• [課題の説明]: 一覧の先頭から「coord(985,85)」を含む行までを、「notifications bell」を「settings gear」に替えて書き直しなさい。それ以外は一切変えないこと。

== 一覧 ==

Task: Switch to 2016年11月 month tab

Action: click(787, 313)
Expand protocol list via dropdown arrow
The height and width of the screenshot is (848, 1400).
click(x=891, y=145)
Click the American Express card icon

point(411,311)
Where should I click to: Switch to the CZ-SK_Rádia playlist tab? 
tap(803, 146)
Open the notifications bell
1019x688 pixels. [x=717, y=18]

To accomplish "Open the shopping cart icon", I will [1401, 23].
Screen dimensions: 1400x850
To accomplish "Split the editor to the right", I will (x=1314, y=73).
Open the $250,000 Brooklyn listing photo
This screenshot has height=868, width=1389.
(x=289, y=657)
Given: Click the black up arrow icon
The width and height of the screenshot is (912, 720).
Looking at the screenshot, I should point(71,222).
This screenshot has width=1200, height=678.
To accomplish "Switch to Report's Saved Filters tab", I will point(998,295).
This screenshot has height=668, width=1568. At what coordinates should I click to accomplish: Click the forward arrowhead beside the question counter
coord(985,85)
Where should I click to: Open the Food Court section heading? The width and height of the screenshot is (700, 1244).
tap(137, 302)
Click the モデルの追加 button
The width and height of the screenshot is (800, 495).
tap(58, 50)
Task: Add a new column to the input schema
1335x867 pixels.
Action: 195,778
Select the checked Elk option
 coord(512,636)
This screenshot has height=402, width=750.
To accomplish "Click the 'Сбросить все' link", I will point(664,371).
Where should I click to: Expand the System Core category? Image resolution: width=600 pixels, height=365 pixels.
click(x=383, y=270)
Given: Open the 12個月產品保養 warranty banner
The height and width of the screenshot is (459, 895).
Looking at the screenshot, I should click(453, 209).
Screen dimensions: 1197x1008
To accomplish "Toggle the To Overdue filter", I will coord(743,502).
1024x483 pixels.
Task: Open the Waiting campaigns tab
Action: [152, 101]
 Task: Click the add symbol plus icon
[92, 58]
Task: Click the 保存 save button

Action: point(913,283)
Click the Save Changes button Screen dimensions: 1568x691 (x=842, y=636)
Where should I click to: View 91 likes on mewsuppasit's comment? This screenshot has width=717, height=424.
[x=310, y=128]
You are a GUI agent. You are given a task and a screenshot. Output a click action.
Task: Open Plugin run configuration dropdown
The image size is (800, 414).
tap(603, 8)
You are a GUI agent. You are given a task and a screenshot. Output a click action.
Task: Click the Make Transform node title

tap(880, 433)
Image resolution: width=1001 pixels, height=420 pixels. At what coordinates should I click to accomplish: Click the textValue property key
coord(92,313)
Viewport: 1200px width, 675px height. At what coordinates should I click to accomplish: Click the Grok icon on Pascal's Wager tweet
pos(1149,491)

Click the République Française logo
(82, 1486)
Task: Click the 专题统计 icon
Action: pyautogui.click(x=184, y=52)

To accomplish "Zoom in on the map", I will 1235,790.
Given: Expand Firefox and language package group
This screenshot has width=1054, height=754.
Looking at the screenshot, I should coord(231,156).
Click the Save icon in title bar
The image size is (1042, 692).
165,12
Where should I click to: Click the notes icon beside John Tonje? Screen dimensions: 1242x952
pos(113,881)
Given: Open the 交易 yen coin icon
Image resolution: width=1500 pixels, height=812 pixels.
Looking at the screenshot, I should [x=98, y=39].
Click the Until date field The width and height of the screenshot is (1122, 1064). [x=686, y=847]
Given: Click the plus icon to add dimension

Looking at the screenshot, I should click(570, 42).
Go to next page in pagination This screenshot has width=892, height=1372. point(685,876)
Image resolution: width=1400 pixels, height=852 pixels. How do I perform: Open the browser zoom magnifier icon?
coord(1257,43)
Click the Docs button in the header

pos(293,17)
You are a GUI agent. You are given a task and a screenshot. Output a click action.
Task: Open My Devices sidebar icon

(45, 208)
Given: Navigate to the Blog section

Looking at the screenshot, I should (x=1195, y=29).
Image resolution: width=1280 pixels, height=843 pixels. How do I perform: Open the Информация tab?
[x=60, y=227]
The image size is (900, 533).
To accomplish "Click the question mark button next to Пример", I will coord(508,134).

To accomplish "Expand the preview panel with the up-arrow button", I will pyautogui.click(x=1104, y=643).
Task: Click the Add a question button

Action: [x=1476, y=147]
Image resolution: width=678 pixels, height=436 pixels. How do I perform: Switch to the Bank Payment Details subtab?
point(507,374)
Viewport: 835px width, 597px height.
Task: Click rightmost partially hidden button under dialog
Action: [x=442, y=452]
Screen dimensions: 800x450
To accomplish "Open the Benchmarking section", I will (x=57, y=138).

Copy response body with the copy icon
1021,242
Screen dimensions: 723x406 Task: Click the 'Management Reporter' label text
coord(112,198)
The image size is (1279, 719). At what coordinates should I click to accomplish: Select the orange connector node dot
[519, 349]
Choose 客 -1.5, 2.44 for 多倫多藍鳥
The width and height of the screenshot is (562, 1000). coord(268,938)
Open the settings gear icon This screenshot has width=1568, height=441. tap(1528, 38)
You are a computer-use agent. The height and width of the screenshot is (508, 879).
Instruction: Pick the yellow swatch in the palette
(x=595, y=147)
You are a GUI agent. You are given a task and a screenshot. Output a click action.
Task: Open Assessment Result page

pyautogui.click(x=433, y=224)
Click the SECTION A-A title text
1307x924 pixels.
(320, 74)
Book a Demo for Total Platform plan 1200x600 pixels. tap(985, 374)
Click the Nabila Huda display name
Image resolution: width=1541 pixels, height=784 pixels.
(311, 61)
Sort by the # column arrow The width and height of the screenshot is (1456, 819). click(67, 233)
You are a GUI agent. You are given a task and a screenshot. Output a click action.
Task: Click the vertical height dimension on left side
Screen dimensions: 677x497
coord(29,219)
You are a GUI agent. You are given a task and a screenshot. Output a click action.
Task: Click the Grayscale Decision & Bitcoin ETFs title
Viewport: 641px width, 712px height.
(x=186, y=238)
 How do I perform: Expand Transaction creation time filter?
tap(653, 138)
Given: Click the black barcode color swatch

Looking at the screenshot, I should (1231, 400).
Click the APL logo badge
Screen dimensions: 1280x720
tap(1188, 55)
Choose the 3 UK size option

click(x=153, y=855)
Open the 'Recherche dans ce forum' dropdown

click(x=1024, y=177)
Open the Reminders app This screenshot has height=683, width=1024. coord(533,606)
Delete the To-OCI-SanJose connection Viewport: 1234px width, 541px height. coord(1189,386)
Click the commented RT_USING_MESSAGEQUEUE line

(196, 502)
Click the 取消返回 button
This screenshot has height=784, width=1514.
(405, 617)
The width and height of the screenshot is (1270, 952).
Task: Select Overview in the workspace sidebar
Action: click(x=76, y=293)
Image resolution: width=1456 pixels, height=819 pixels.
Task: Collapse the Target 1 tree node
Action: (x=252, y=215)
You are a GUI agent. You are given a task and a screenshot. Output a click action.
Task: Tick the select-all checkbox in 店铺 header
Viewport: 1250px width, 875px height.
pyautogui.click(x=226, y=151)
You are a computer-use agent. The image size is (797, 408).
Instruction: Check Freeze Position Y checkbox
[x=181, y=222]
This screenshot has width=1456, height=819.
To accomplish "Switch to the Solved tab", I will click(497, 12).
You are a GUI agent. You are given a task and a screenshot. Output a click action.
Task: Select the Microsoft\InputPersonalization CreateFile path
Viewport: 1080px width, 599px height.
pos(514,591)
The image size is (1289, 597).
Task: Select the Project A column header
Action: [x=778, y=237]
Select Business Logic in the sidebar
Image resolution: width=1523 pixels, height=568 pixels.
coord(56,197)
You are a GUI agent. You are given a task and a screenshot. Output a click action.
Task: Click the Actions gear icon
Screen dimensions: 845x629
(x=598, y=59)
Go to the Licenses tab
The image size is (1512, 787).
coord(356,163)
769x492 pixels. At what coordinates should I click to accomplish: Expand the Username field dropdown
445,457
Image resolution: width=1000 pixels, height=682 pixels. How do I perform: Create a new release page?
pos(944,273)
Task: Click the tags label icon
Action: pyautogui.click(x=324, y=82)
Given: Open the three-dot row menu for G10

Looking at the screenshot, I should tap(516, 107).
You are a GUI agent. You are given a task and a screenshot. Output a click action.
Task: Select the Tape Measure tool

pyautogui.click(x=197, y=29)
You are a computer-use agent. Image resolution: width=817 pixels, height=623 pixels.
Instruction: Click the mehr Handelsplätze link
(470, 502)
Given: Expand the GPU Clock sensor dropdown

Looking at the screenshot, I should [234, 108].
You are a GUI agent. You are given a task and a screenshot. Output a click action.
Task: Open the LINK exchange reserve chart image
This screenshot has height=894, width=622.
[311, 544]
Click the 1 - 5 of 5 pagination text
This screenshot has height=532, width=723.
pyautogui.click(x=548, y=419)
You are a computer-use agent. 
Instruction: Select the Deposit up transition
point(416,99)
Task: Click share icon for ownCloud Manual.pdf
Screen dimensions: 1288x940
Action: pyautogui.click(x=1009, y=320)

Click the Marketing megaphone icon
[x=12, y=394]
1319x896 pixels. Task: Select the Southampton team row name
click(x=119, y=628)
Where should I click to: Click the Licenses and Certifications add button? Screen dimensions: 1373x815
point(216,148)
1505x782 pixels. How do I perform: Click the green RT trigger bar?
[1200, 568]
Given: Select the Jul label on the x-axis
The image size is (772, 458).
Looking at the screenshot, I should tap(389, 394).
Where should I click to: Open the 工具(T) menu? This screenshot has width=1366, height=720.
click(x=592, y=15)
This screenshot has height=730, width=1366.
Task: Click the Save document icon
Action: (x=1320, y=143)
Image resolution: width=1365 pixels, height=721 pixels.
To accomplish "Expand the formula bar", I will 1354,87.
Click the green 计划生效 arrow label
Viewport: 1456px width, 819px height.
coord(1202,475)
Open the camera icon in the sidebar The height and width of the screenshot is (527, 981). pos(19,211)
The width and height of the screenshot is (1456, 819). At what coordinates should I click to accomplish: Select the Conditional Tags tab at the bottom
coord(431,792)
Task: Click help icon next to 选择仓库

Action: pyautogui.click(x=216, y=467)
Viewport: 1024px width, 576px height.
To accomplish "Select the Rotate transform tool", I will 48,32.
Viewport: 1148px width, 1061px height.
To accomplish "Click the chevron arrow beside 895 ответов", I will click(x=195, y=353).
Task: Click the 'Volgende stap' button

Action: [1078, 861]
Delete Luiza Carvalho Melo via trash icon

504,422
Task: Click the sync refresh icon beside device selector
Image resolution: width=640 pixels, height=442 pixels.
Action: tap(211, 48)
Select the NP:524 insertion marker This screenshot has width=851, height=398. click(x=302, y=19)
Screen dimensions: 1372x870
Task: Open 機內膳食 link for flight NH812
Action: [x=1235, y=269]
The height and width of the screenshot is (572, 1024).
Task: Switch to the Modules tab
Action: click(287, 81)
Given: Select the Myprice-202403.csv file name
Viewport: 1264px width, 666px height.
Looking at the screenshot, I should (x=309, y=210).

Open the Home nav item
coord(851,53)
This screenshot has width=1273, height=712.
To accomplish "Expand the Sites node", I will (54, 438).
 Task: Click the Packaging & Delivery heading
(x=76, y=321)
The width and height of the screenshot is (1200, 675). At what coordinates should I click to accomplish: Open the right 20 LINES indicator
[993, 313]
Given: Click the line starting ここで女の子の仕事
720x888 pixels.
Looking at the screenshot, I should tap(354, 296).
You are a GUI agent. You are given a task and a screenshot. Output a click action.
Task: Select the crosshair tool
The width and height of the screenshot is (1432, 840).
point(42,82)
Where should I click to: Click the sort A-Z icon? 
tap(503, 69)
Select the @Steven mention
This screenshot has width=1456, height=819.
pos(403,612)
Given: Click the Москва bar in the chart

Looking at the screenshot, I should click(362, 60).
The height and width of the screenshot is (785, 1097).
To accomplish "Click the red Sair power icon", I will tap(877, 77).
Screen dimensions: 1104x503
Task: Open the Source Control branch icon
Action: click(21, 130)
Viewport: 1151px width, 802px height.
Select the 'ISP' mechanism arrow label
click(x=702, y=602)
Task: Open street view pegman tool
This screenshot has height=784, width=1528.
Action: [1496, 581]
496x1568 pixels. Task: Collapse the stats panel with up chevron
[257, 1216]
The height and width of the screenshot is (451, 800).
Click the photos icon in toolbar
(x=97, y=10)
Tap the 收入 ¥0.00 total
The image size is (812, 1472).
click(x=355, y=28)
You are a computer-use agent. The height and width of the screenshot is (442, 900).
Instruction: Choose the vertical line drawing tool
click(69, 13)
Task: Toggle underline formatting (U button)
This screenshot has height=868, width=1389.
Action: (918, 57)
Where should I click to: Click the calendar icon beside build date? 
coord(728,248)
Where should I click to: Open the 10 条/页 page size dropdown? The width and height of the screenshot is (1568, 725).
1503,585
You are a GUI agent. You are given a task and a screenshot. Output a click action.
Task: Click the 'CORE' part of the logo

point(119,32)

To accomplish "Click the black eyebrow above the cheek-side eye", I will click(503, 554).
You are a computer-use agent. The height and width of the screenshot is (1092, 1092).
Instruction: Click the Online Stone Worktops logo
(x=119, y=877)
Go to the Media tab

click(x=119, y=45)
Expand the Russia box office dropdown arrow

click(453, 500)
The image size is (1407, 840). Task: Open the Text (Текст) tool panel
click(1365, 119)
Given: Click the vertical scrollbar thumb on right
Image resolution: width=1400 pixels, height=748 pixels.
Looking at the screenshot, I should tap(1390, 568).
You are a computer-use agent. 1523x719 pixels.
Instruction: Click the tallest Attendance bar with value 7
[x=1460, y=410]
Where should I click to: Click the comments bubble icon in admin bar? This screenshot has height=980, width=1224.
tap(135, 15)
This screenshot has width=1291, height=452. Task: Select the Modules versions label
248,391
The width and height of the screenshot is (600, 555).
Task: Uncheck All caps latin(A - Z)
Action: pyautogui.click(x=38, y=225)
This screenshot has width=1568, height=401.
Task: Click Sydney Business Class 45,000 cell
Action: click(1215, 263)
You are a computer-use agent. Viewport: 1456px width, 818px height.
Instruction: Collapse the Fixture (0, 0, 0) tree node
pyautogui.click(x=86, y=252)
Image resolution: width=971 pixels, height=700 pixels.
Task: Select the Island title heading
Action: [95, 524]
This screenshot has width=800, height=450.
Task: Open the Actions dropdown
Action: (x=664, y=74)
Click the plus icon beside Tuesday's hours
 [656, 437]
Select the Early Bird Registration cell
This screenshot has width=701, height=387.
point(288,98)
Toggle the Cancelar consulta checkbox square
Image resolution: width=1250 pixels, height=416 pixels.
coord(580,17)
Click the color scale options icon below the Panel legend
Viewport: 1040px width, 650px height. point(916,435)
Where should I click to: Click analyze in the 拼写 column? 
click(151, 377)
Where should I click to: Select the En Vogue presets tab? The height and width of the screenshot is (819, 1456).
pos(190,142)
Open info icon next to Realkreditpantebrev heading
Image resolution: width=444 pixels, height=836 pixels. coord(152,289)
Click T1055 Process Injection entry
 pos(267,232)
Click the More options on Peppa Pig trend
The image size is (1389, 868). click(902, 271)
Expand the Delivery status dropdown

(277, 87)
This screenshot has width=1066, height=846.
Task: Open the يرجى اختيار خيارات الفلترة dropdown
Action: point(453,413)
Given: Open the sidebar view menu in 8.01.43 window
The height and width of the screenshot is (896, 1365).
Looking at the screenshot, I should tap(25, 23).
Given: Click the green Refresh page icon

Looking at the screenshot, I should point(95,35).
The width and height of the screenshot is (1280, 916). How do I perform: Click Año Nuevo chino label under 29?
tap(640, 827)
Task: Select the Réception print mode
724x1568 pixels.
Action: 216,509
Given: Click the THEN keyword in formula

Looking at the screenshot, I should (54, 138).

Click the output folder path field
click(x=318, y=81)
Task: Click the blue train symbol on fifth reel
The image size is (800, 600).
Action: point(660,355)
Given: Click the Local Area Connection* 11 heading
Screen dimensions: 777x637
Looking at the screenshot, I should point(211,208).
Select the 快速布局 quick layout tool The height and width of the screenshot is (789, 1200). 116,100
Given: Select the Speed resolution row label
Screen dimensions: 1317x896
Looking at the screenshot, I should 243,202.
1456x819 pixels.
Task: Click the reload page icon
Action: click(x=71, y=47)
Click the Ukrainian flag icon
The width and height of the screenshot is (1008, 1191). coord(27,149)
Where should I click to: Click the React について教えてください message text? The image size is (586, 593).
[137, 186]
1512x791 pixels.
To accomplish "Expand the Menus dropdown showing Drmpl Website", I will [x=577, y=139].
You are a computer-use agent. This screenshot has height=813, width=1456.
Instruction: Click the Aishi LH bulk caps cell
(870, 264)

===

• [正しい出力]:
Task: Switch to 2016年11月 month tab

Action: click(787, 313)
Expand protocol list via dropdown arrow
The height and width of the screenshot is (848, 1400).
click(x=891, y=145)
Click the American Express card icon

point(411,311)
Where should I click to: Switch to the CZ-SK_Rádia playlist tab? 
tap(803, 146)
Open the settings gear
1019x688 pixels. [x=717, y=18]

To accomplish "Open the shopping cart icon", I will [1401, 23].
Screen dimensions: 1400x850
To accomplish "Split the editor to the right", I will (x=1314, y=73).
Open the $250,000 Brooklyn listing photo
This screenshot has height=868, width=1389.
(x=289, y=657)
Given: Click the black up arrow icon
The width and height of the screenshot is (912, 720).
Looking at the screenshot, I should point(71,222).
This screenshot has width=1200, height=678.
To accomplish "Switch to Report's Saved Filters tab", I will point(998,295).
This screenshot has height=668, width=1568. At what coordinates should I click to accomplish: Click the forward arrowhead beside the question counter
coord(985,85)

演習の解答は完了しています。